■ **EXCERPT PROVIDED**
=== Begin Enclosure ===
Laos forestry experts discuss rosewood conservation
VIENTIANE (Vientiane Times/ANN) - Lao officials and representatives of international organisations are meeting in Vientiane to discuss the conservation of genetic diversity in rosewood, towards more resilient livelihoods in the Mekong region.
The meeting is taking place from September 10-14. The opening ceremony on Monday was attended by Director General of the National Agriculture and Forestry Research Institute (NAFRI), Dr Bounthong Bouahome, and British Ambassador to Laos Mr Hugh Evans.
Workshop sessions are planned to discuss and agree plans to carry out activities to ensure project outputs; develop a detailed work plan for the first year of the project; develop trust and a working relationship between partners; explore/clarify collaborations with other Dalbergia genetic resources projects and more broadly conservation/management/restoration projects and programmes in these countries; and link and contribute to other ongoing initiatives to ensure complementarity and mutual beneﬁts.
=== End Enclosure ===
■ **PROVIDED RECORDS**
=== Begin Enclosure ===
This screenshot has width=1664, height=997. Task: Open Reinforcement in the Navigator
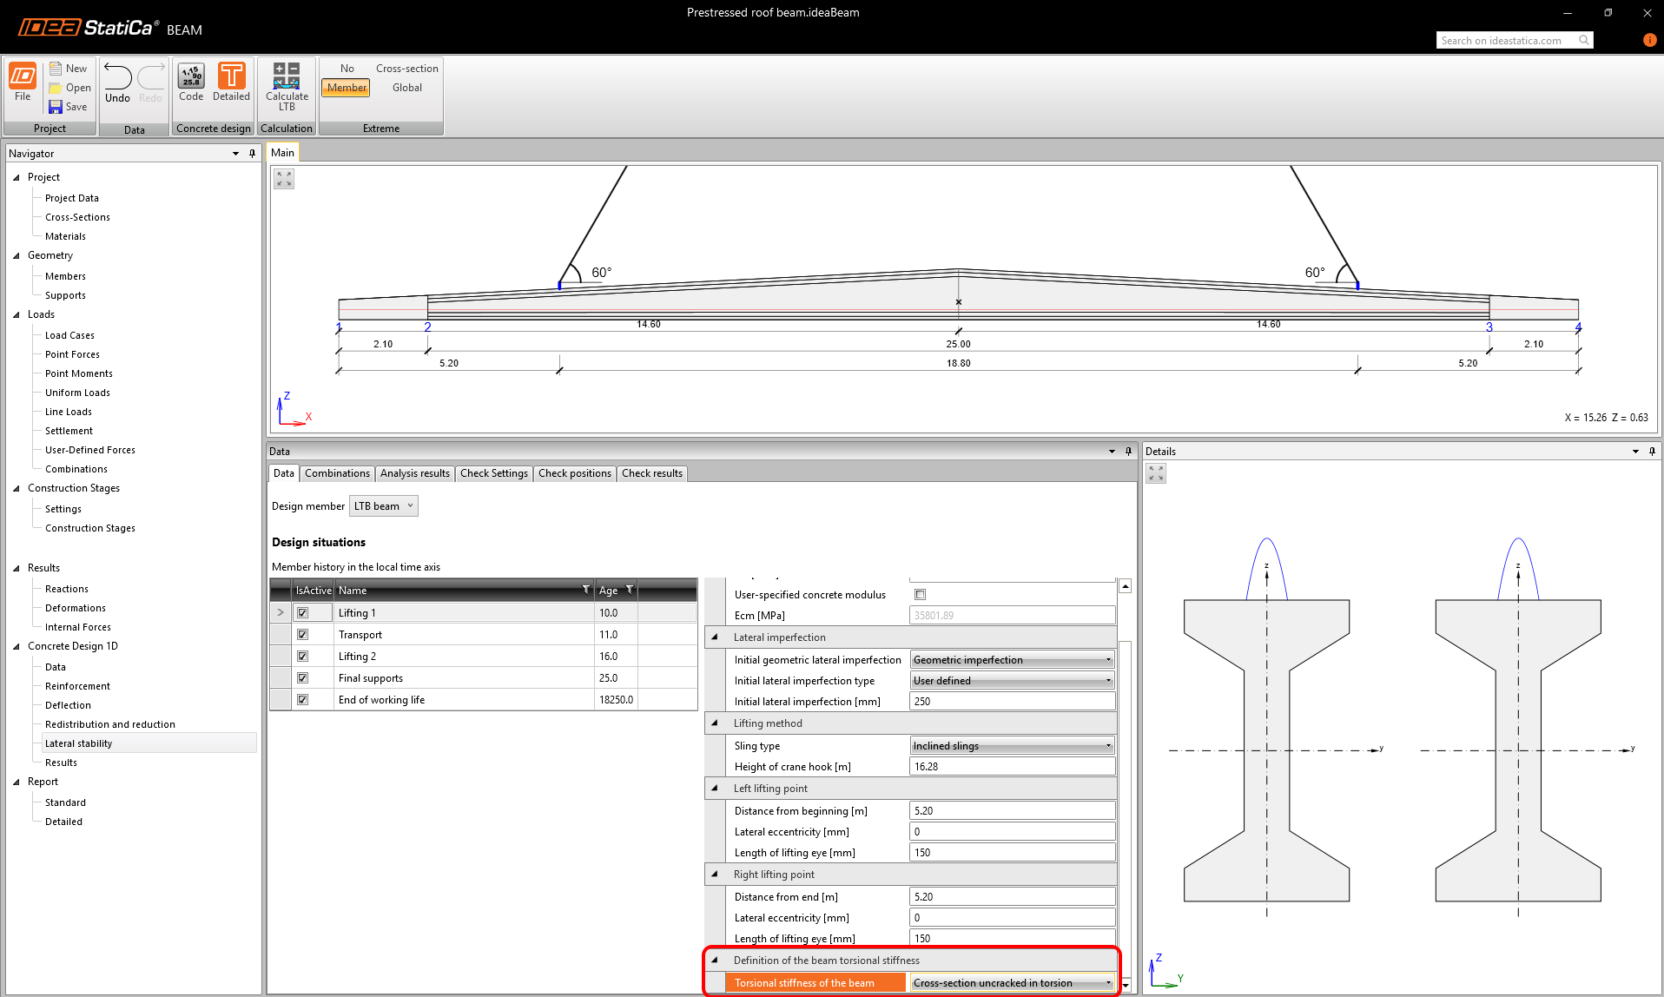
=== End Enclosure ===
=== Begin Enclosure ===
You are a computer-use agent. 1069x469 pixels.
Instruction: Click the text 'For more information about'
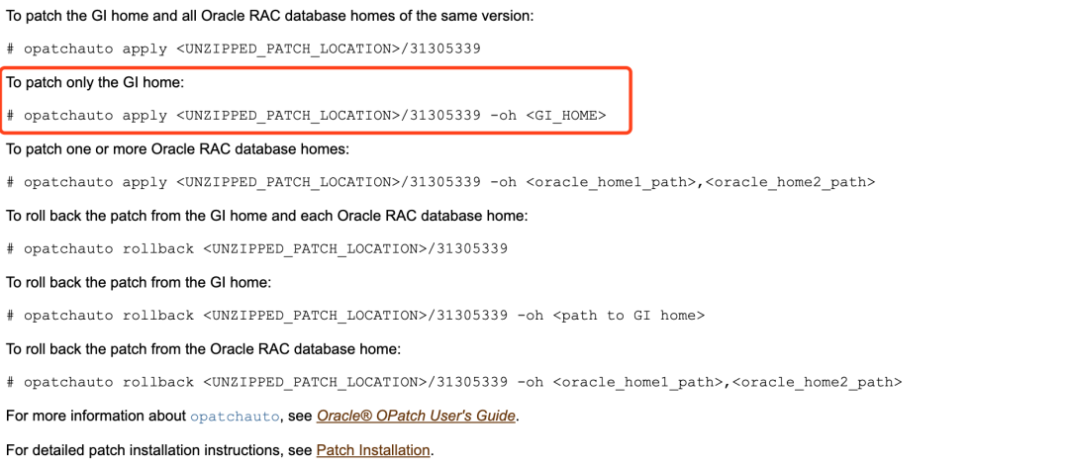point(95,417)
=== End Enclosure ===
=== Begin Enclosure ===
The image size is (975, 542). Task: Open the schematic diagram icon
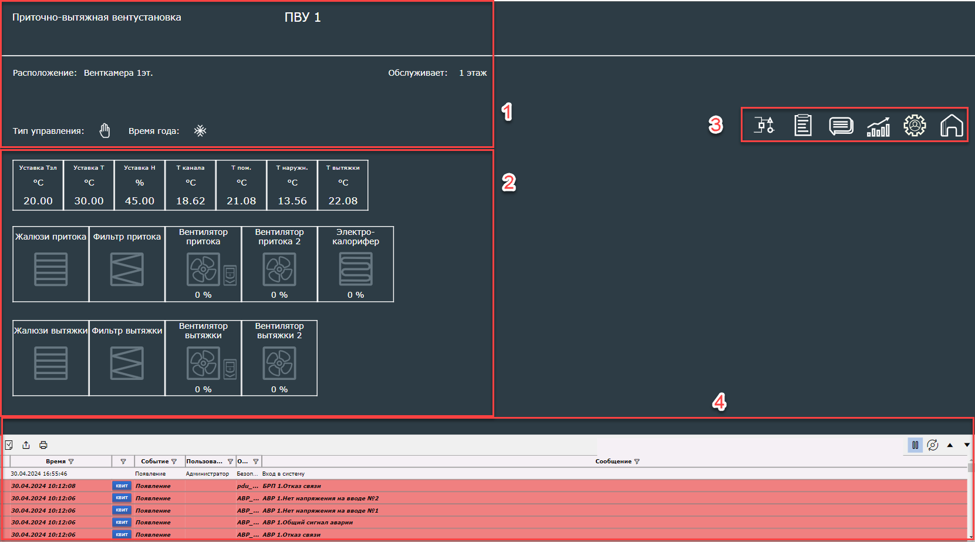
=== End Enclosure ===
■ **REQUIREMENT 1**
In the article on rosewood conservation in Laos, who attended the opening ceremony on Monday?
■ **REQUIREMENT 2**
Carry on the article on rosewood conservation in Laos from its final sentence.

■ **REPLY 1**
Dr Bounthong Bouahome, Director General of NAFRI, and Mr Hugh Evans, the British Ambassador to Laos.

■ **REPLY 2**
Speaking at the meeting, Dr Bounthong said NAFRI was a leading institution for agriculture and forestry research. It consists of 14 research centres and two divisions, including the Forest Research Centre. NAFRI is equivalent to technical departments under the Ministry of Agriculture and Forestry.
To accelerate forest genetic resource conservation, NAFRI works with both local and international organisations to identify suitable solutions and efﬁcient methodologies of conservation.
With assistance from various advanced organisations in the exchange of technologies, knowledge, experiences and support, NAFRI will be able to upgrade its capacity to develop the forest research sector.
Forest genetic resource conservation activities in Laos are still new compared to other countries in the Asia-Paciﬁc region.
Priority species for forest genetic resources conservation and management can be classiﬁed into 13 prohibited tree species; 31 priority tree species; 15 additional priority tree species; 114 selected tree species assessed for conservation status; 24 tree species not assessed for conservation status; eight bamboo species; and 20 rattan species.
Both in-situ and ex-situ conservation efforts are rare in Laos and there is hardly any data on the distribution of forest genetic resources. More information should be extracted from, for example, existing provenance trials and demonstration plots to develop plans for the conservation of forest genetic resources.
In-situ conservation was established in 2002 in 76 places including 29 trees species at the headquarters site and other demonstration plots.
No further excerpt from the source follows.